Andhika Mappasomba, penyair muda yang energik dan banyak bermain pada metafora vitalitas spirit yang menonjol dalam sajak-sajaknya sekalipun, menuliskan pesan kematian dalam sajaknya Tanah Pemakaman, Tuhan. Penyair ini, telah melakukan loncatan metafor atas waktu kehidupannya. Melakukan dialog transendensial antara Tuhan, kenyataan hidup kemanusiaannya, dan kepastian kematian.

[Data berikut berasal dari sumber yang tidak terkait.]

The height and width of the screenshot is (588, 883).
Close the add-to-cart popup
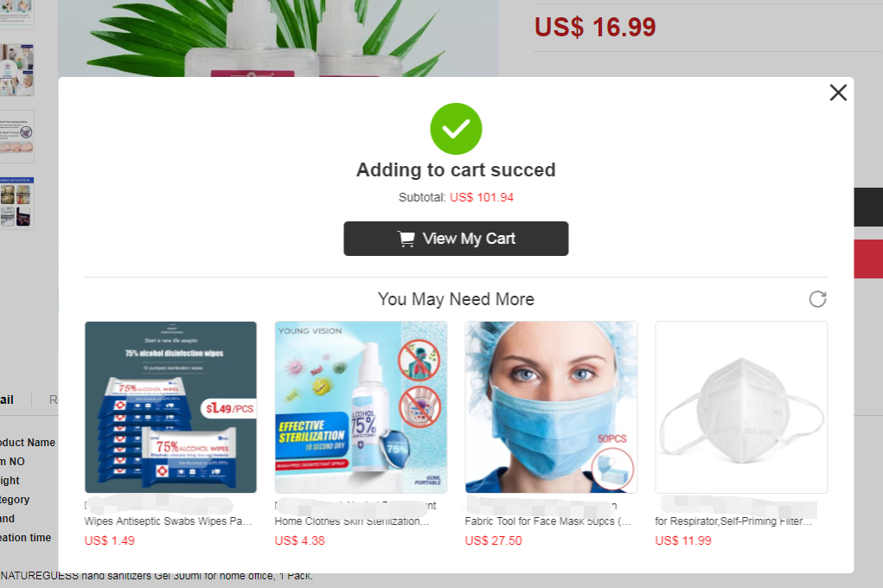pos(838,93)
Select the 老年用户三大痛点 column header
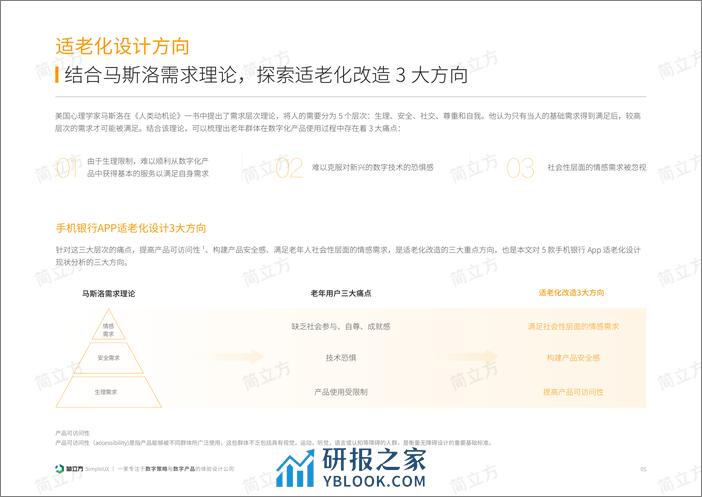Screen dimensions: 702x497 tap(341, 292)
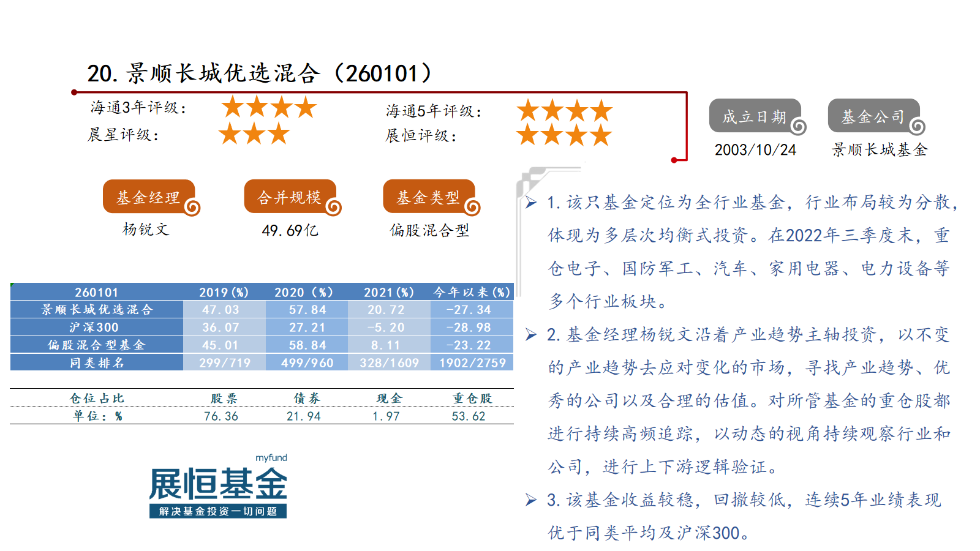Click the spiral icon on the 基金类型 badge
980x551 pixels.
(472, 208)
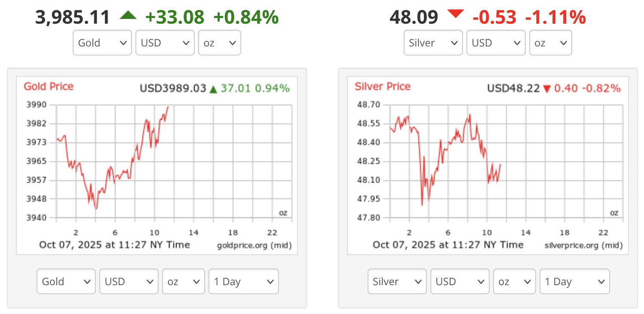
Task: Click the Gold Price chart title
Action: 49,86
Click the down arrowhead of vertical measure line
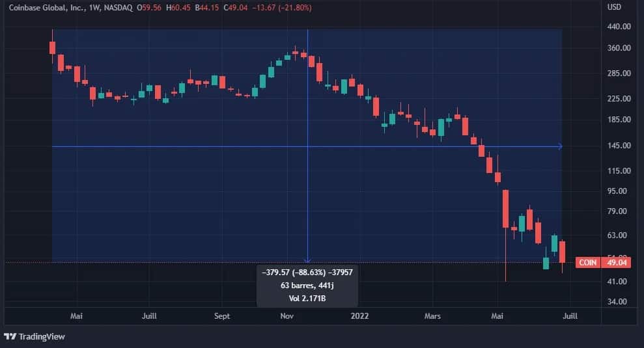This screenshot has height=348, width=644. 307,260
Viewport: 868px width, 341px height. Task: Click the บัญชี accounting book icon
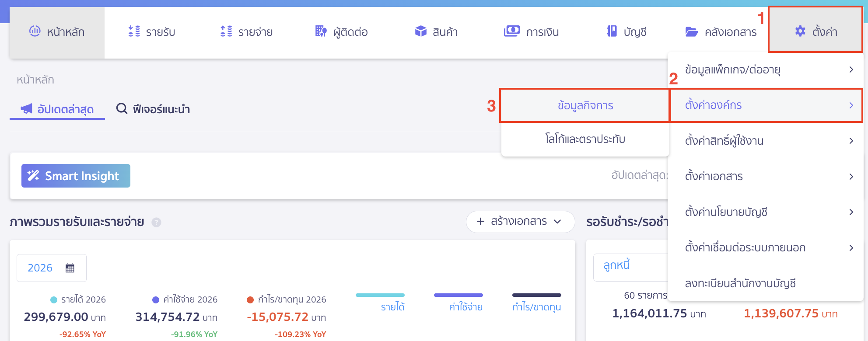pos(612,31)
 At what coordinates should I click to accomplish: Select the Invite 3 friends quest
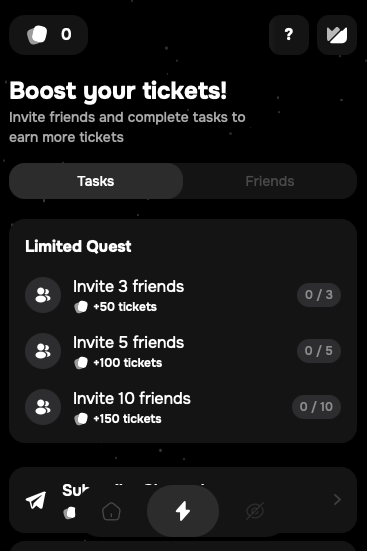(x=183, y=295)
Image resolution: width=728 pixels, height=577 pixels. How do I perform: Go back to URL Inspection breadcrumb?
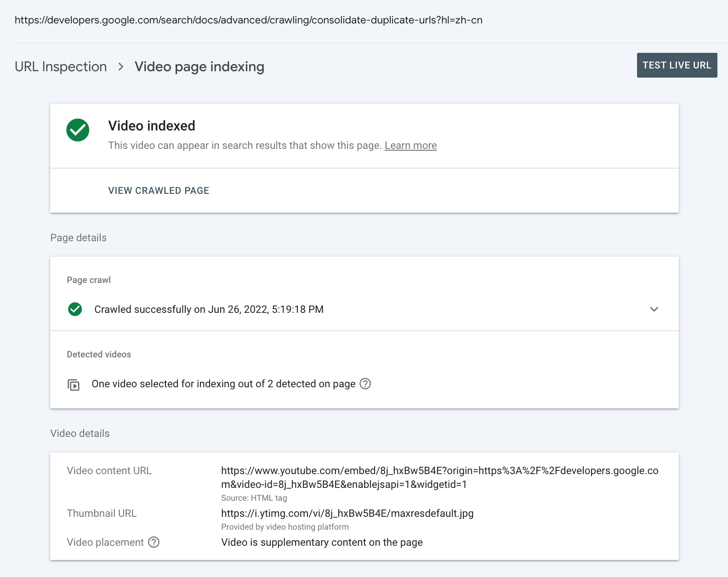pyautogui.click(x=61, y=67)
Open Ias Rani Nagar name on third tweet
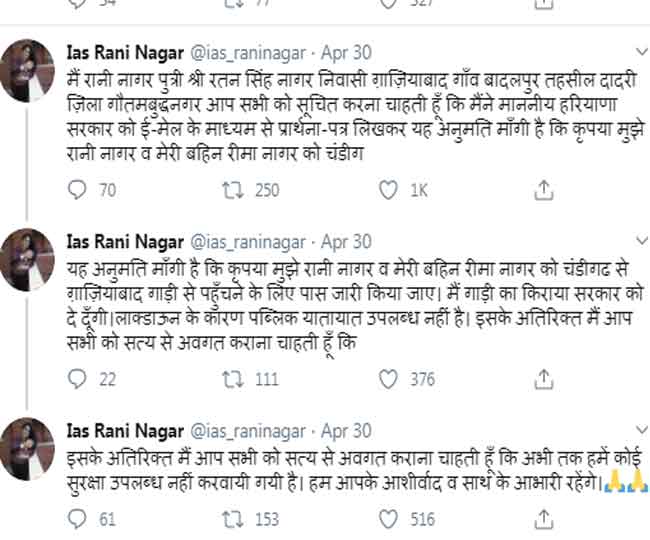Image resolution: width=650 pixels, height=540 pixels. (124, 431)
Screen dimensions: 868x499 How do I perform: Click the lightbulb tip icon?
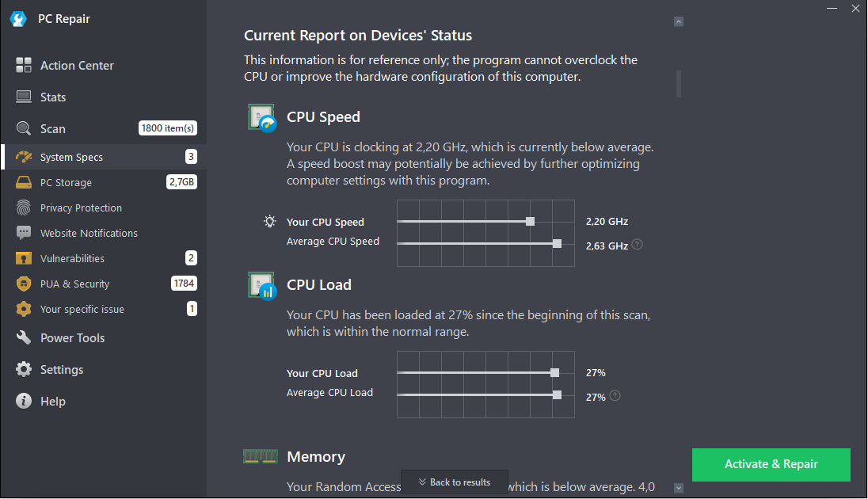point(270,222)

Dengan kesadaran puitik yang memelas, Ia menyatakan “Tuhan engkau diatas segala maha, pinjamkan aku tanah seukur tubuh, tanah makamku diakhir kata, jangan tertindih bukit atau gunung, segundukan tanah bila engkau rela”.

Salah satu kemungkinan utama seorang penyair mengambil peran sebagai juru bicara kematian, adalah kemampuan dasar yang dimiliki untuk melakukan lipatan-lipatan metafora terhadap apa yang ditangkap dari suasana kematian. Metafora adalah ungkapan yang tak terbatas pemaknaannya, sehingga sesuatu yang sangat dalam, halus, mistik, abstrak, tenang, dan bisu sekalipun dapat diungkapkan dalam seutas kata dan serangkaian frasa puitik. Metafora itu sendiri, memang memungkinkan menjelaskan sesuatu dengan cara yang tidak langsung, metafora dapat mengkonsepsikan apa saja yang kadang sangat sulit dijelaskan melalui tatanan kalimat yang biasa.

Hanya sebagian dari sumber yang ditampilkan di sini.